OpsLog – CSX Taft – 6/19/2023

OpsLog – CSX Taft – 6/19/2023

‘m suffering survivors’ guilt right now.

See, we ran on Chris Strecker’s CSX Taft railroad, a small two man pike with two jobs – the guy running the freights and the other running the local switcher (stationed at Orlando’s Taft Yard). The crews work their jobs for the first half-day (twelve slow laps of the freight, with drop-work done enroute). And the local, he preps up outbound cars and spots in dropped inbounds. Then you swap jobs.

In theory, under the law of averages, in game-science, the crews should face the same amount of effort. Should. That’s the operative word.

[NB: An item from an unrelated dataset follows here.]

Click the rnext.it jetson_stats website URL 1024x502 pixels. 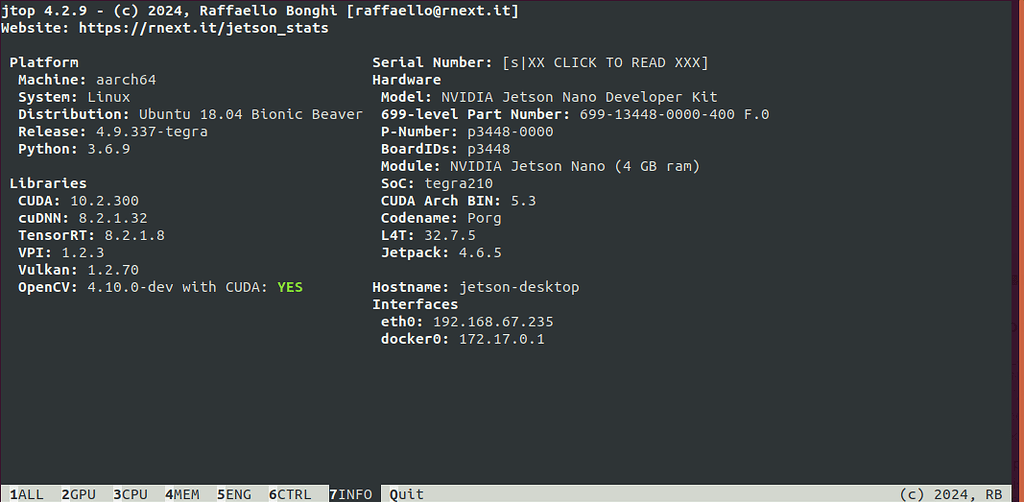pyautogui.click(x=204, y=29)
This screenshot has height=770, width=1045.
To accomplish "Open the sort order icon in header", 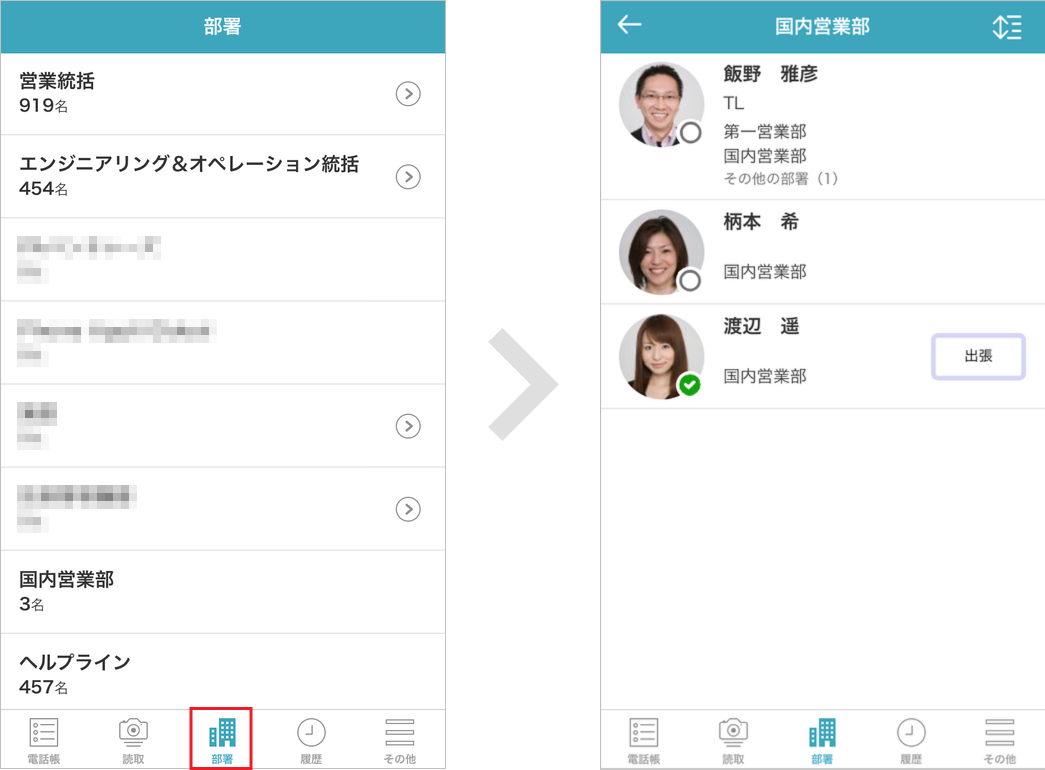I will pyautogui.click(x=1007, y=27).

Chris started out with the local. I did my laps, dropping off my cuts, picking some up and helping out as a brakeman for his long-reach operations. And everything sucked for him. At one point, he was going to use Beaver Junk Yard (run by old man Beaver, who bills the railroad every time you use it to run around) but a random event card locked it down – it couldn’t be used for three hours. The car locations, the switching arrangements, the order of cars on the spurs, everything was worst-case. I really felt bad. Well, yes, I guess for Chris. But I really felt bad for myself. It was quickly coming up to be my turn at bat.

And of course, as soon as I took over, the clouds parted, the skies shimmered, and happy unicorns crapped on my pointy elf shoes. Every logical problem had a clear solution (most of them were easy). I never had to run around once. When I had to pull cars off the trains, they couldn’t have been better arranged if I’d blocked them myself. I was done early, leaving Chris to drill around the layout while I chatted about nonsense.

While my road diesel idles at the crew shed and I reach for the random event cards, Chris’s local is about to have the scrap yard’s gates slammed in his face.

I was thinking about it on the way home, how the same job on a railroad can, in one run, be as easy as putting your shoes away, and then next, it’s a Rubik’s Cube of frustration, with every car on the wrong end of the engine, every spot location buried behind other cars, a nightmare of laborious effort while time runs quickly down and those watching you smirk as they exchange knowing looks.

In a way, railroad operations are a simulation of the real world. Just not quite in the literal manner.

Poor Chris. What a mess.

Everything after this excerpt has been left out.